RECORDS SHOWN:
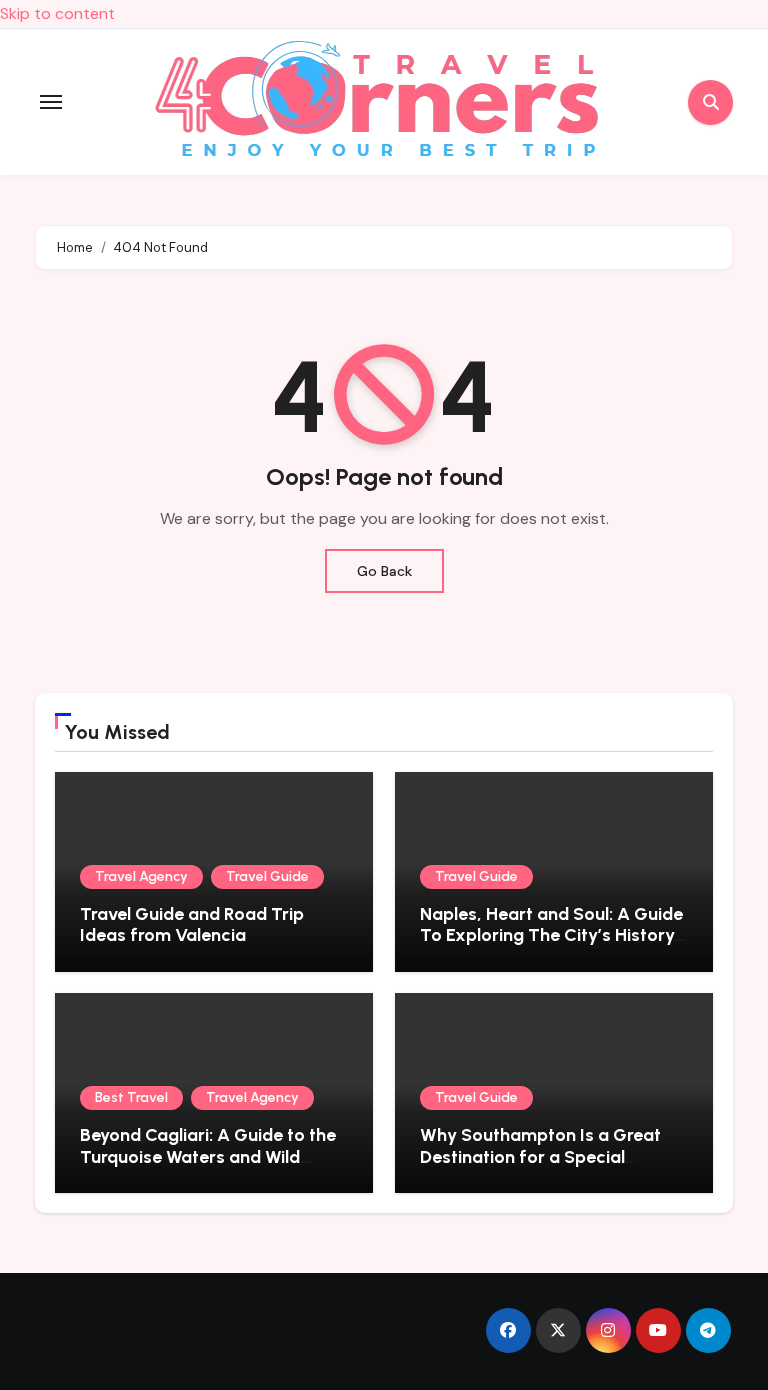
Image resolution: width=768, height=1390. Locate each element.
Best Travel (131, 1097)
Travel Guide (267, 876)
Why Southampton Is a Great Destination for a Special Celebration (540, 1156)
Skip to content (57, 13)
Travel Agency (141, 876)
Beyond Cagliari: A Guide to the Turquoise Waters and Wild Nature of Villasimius (208, 1156)
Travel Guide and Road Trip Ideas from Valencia (192, 925)
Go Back (384, 571)
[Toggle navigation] (51, 102)
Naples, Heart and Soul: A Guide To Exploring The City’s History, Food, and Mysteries (551, 935)
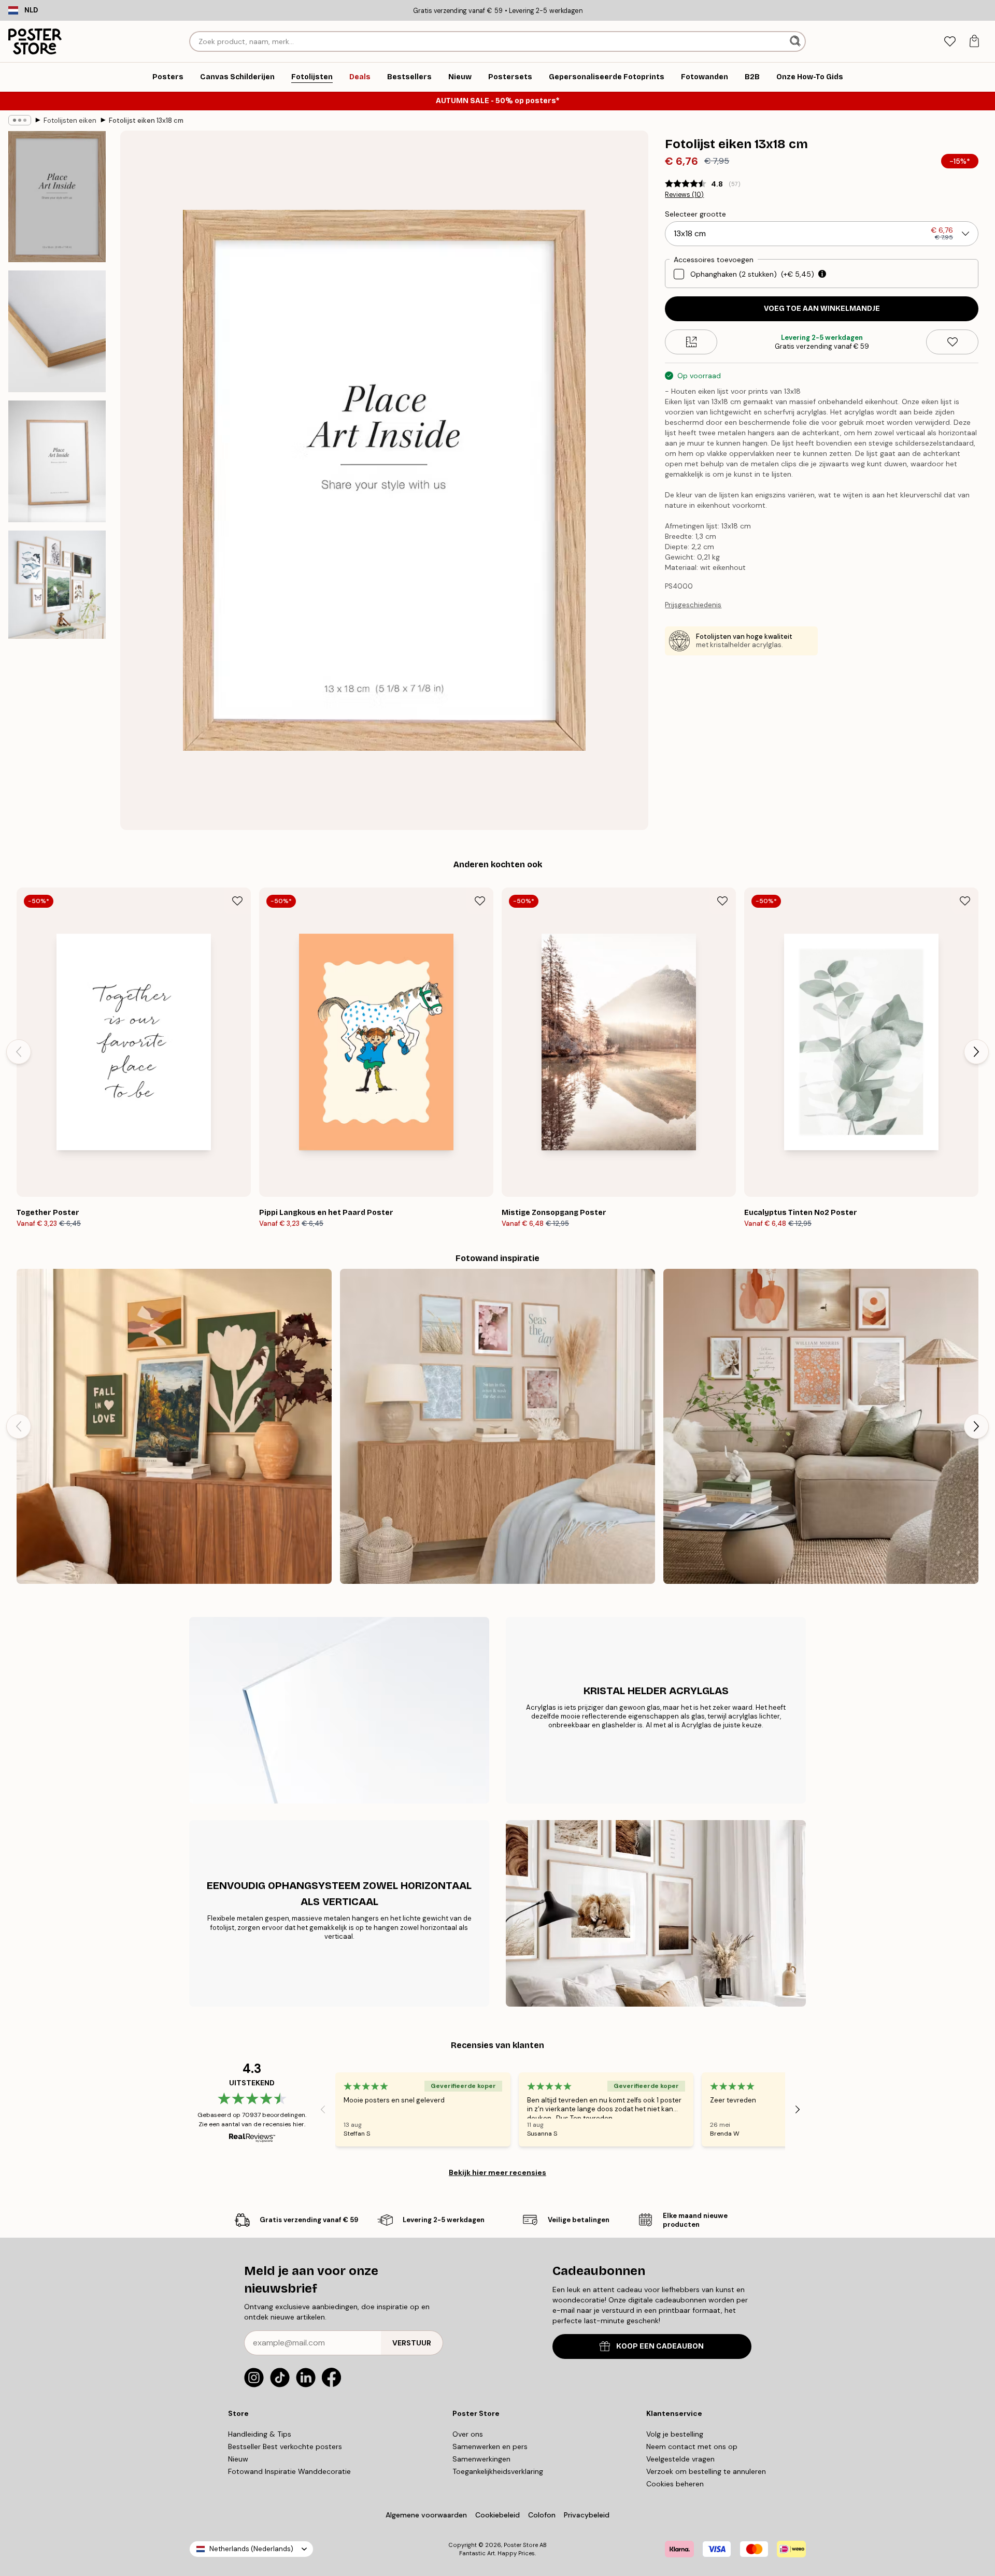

WORK ITEM: Write every record out again exactly as written. Pictures don't belong in the copy.

ANSWER TO THIS EXERCISE:
Image resolution: width=768, height=1390. Locate each element.
Best Travel (131, 1097)
Travel Guide (267, 876)
Why Southampton Is a Great Destination for a Special Celebration (540, 1156)
Skip to content (57, 13)
Travel Agency (141, 876)
Beyond Cagliari: A Guide to the Turquoise Waters and Wild Nature of Villasimius (208, 1156)
Travel Guide and Road Trip Ideas from Valencia (192, 925)
Go Back (384, 571)
[Toggle navigation] (51, 102)
Naples, Heart and Soul: A Guide To Exploring The City’s History, Food, and Mysteries (551, 935)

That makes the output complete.